▸ Entries supplied:
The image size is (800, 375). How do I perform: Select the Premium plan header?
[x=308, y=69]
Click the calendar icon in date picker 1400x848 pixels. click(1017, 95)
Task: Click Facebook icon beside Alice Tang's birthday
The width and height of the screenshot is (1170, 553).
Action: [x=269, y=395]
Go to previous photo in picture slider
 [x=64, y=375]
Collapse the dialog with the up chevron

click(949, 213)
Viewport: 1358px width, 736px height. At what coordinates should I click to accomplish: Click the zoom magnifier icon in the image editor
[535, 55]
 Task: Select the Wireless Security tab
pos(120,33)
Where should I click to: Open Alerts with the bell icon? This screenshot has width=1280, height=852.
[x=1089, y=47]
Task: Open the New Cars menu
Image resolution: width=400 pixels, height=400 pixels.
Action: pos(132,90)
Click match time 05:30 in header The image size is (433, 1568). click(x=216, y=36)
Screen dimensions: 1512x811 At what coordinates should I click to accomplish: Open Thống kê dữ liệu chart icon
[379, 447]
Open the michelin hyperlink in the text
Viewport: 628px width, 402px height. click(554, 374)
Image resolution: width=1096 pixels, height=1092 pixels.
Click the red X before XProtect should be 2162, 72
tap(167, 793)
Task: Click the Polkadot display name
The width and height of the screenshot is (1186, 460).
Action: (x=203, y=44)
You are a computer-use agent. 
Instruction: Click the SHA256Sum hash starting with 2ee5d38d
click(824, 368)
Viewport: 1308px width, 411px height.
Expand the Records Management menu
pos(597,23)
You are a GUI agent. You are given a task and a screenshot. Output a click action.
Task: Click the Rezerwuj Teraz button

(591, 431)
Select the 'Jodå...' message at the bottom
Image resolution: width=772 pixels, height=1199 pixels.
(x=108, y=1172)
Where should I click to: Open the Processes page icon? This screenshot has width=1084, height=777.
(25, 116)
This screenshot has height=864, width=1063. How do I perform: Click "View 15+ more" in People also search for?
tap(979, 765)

▸ Exercise details:
The word "agent" appears in some lines above. Return every one of those lines.

▸ Exercise output:
You are a computer-use agent. 
You are a GUI agent. You are given a task and a screenshot. Output a click action.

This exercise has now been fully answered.